Question

I wonder what's the time complexity of the following selection problem I found while thinking of a string-matching problem.

[Assuming operations on integers take $O(1)$ time]

We are Given $m$ sets, with $n$ integer numbers each. We want to select exactly one integer from each set, to make a set S, such that $~ l = \max(S) - \min(S)~$ is minimized.

For example, n = 4, m = 3:

$S_1 = \{1, 43, 71, 101\}$

$S_2 = \{18, 53, 80, 107\}$

$S_3 = \{3, 16, 51, 208\}$

Now

$~S = \{43, 53, 51\}$

has one number from each set and

$~l = \max(S) - \min(S) = 53 - 43 = 10 ~$

wich is the minimum possible value of $l$ (I think).

First thing I tried was a reduction to the set cover problem, but I wasn't able to find one.

Was it helpful?

Solution

If you are trying to prove $NP$-Hardness of that problem, you need a reduction from (not to).

Anyway, I don't think this is $NP$-hard (unless $P = NP$, of course)

Suppose the $S_i$ are sorted.

Suppose you decide that element $x \in S_j$ will be minimum.

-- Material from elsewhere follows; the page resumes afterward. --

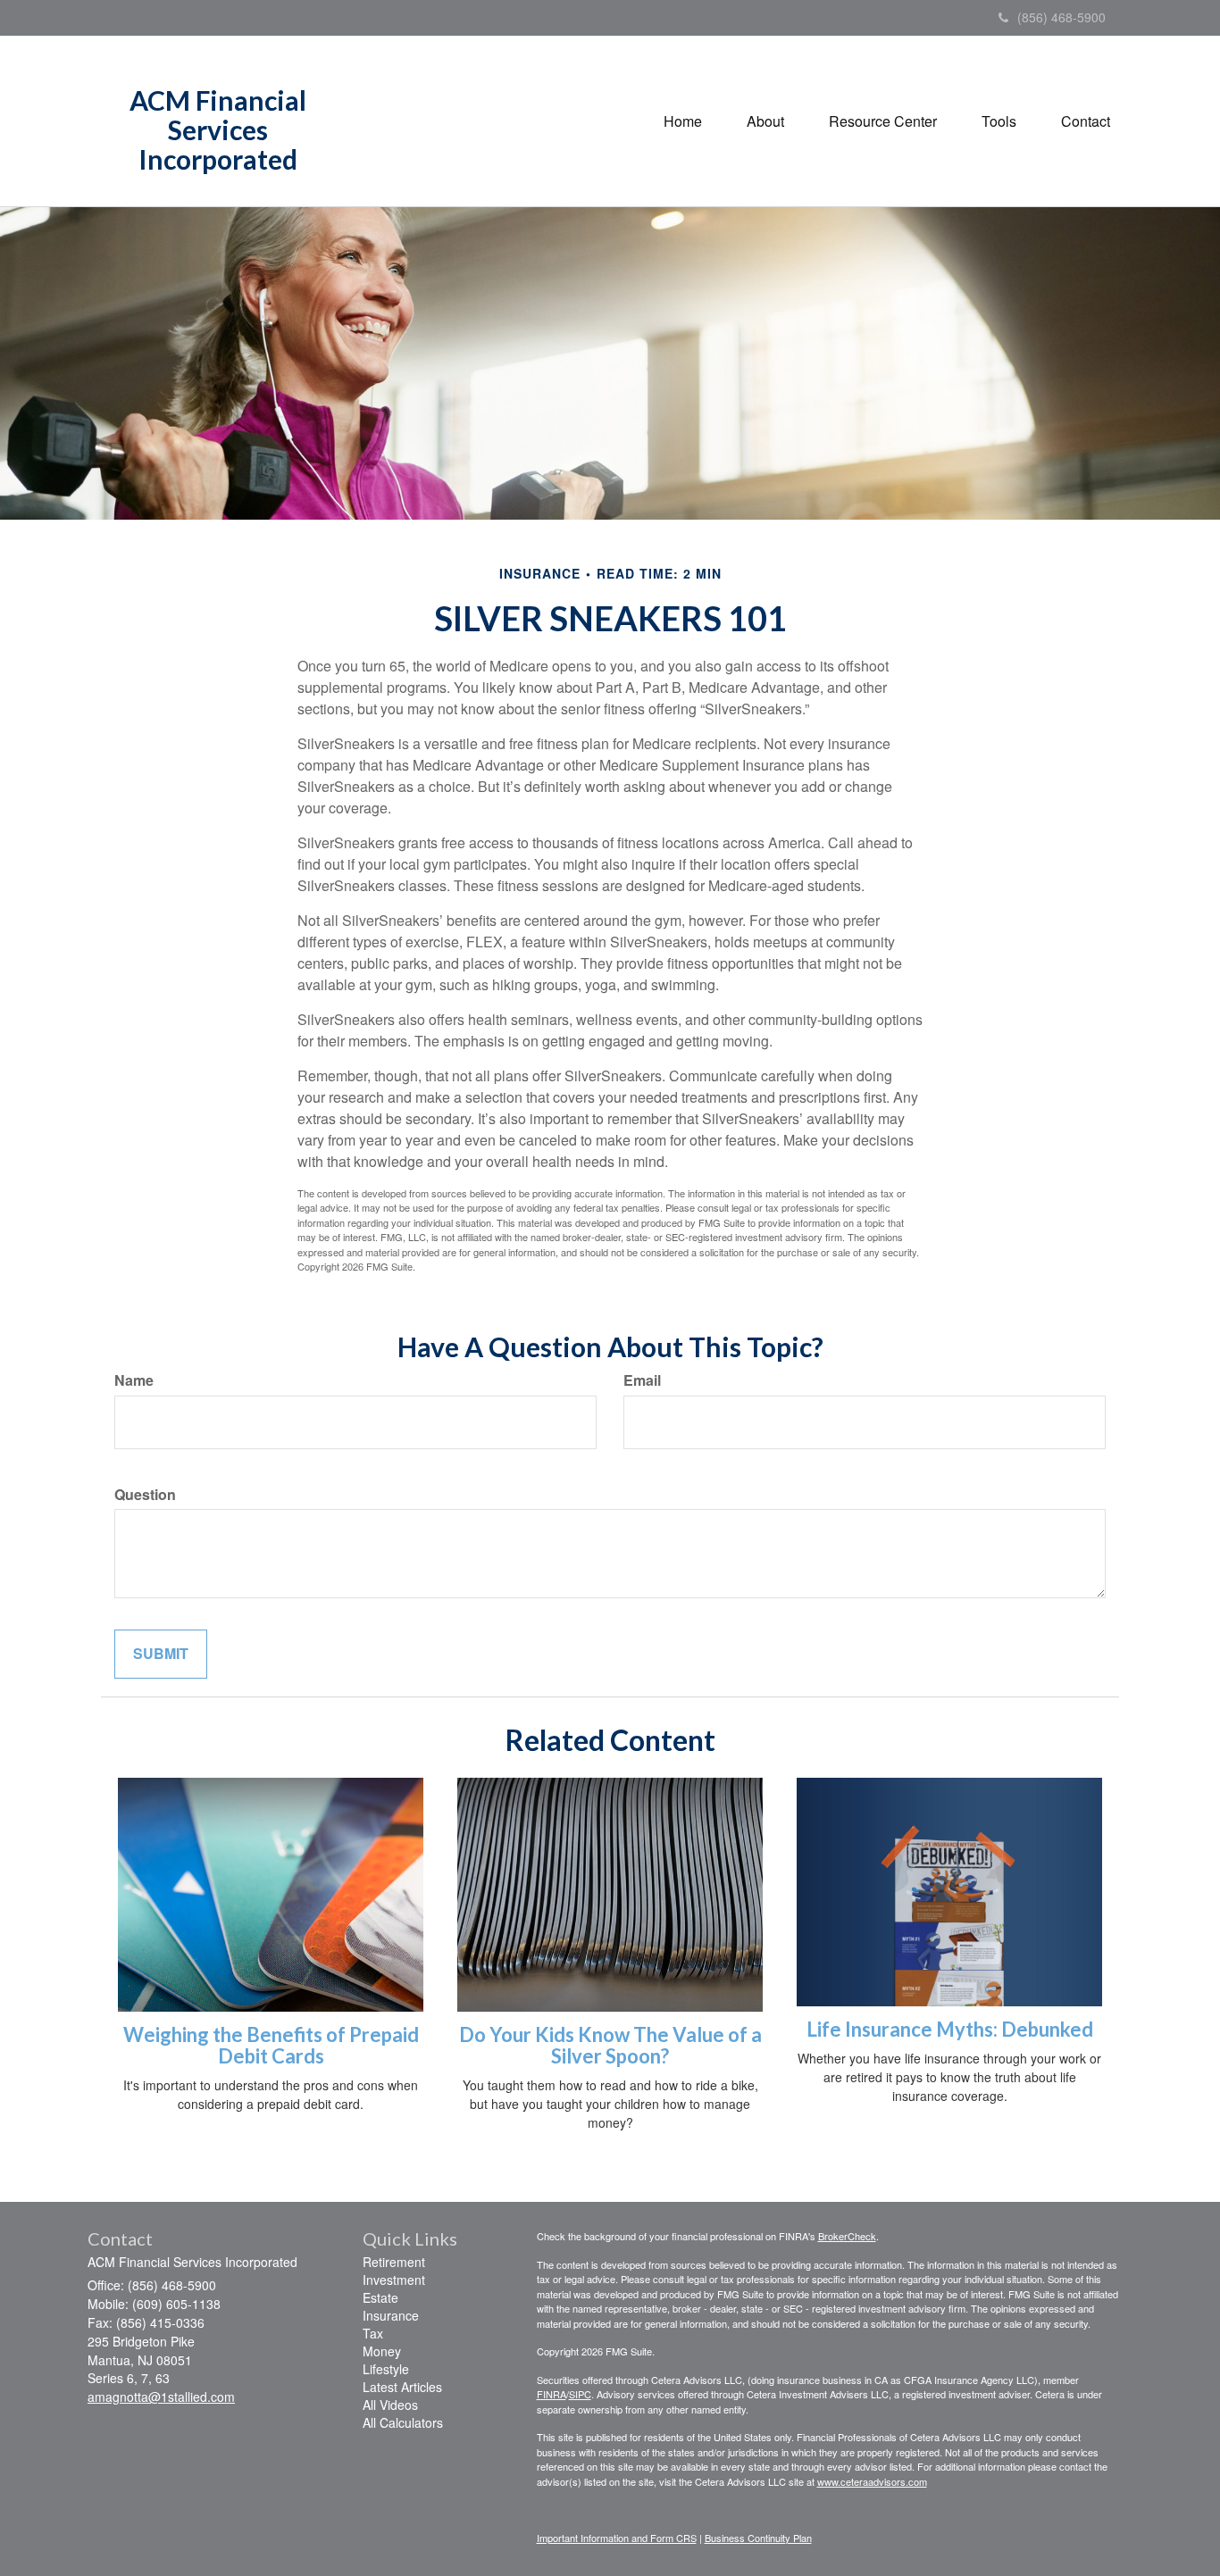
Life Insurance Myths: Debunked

Now in each other set, you can find the smallest element greater (or equal to) $x$ using binary search, and take the maximum among those.

Do this for each of the $mn$ numbers, assuming it is the minimum. Pick the best set you get. This gives you a polynomial time algorithm: $m \log n$ time for each of the $mn$ elements, giving an $O(m^2n \log n)$ time algorithm.